Robert Frank

Addio a Robert Frank, icona del reportage fotografico del ‘900

Personaggi e Storie

di Ilaria Ester Ramazzotti
Di lui, nella storia della fotografia, rimarranno soprattutto ottantatré immagini scattate durante il suo audace viaggio attraverso l’America degli anni Cinquanta. Un viaggio che Robert Frank si finanzia con la borsa di studio annuale dalla Fondazione Guggenheim di New York che, primo fotografo europeo, vince nel 1955. Sintesi delle migliaia di scatti che colleziona a cavallo di un’automobile scassata, con in mano un Leica più volte usata, quelle 83 immagini compongono il libro The Americans, pubblicato negli Stati Uniti nel 1959, dopo l’edizione francese Les Américains uscita l’anno precedente a Parigi. È il lavoro con cui Robert Frank rende celebre la sua arte.

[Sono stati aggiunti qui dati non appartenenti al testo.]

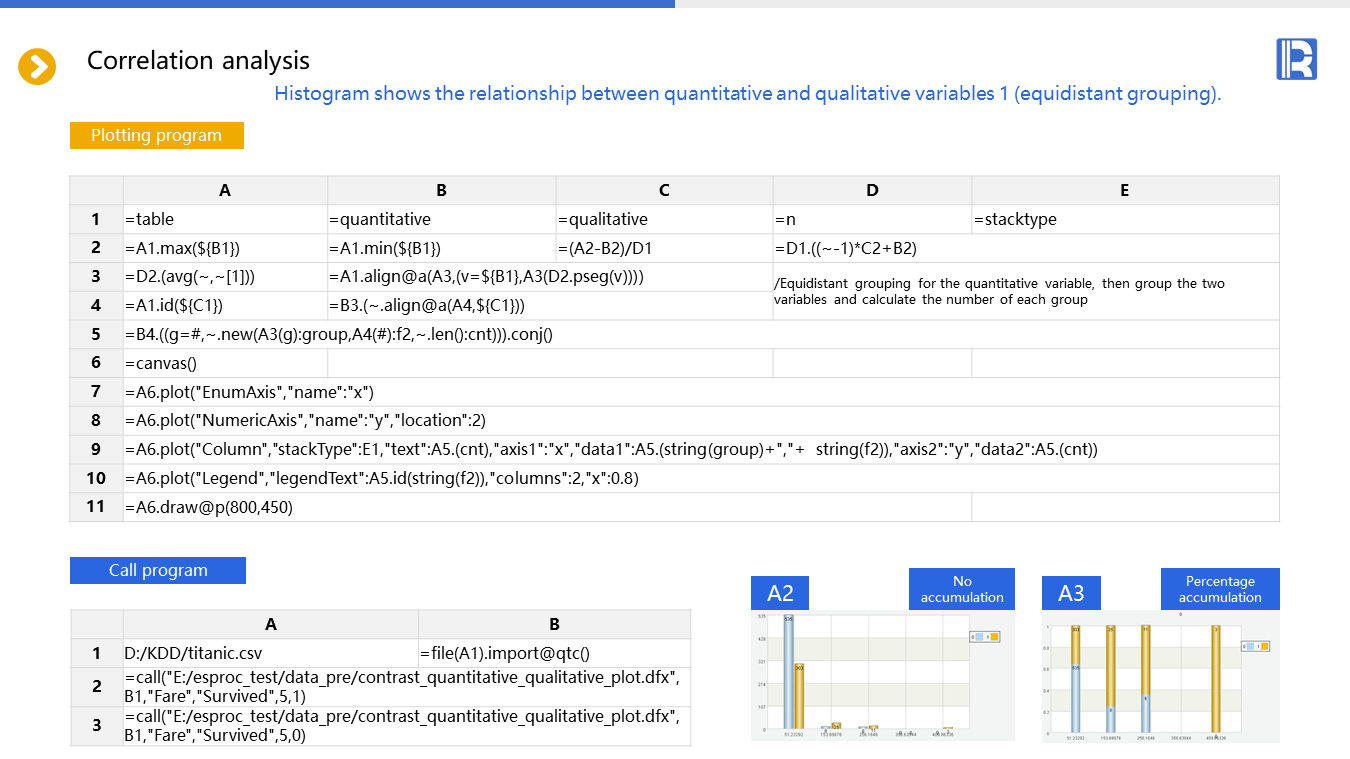Click the orange arrow icon beside the title
This screenshot has width=1350, height=759.
coord(37,67)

Naturalizzato statunitense, Frank nasce nel 1924 a Zurigo da madre svizzera e da padre tedesco di origini ebraiche. Cresce in Svizzera, nella sua giovinezza vive la minaccia del nazismo e, sfiorato dalla Shoah, sviluppa una sua particolare comprensione per gli oppressi. È morto lo scorso 9 settembre a Inverness, in Nuova Scozia, nel Canada, dove aveva una casa estiva con la compagna e pittrice June Leaf. Aveva 94 anni.

The Americans

Un autobus a New Orleans, con i bianchi seduti davanti e neri in fondo. Una tata di colore che culla un elegante bimbo bianco. Un lustrascarpe nei bagni di una stazione. Case disfatte e bambini che improvvisano giochi per strada. E la bandiera americana che sventola il giorno dell’Indipendenza nascondendo il viso di una donna alla finestra. Sguardi che ritraggono volti, luci e ombre di un’America colta fra disagio, povertà e razzismo, fotografata con realismo, espressività, introspezione e con una schiettezza tali che la parte più benpensante del Paese non gli perdonerà. Contestato nella sua carriera per imperfezioni o per scelte tecniche e cromatiche, è proprio con The Americans del 1959 che più influenza e ispira il settore della fotografia e del reportage.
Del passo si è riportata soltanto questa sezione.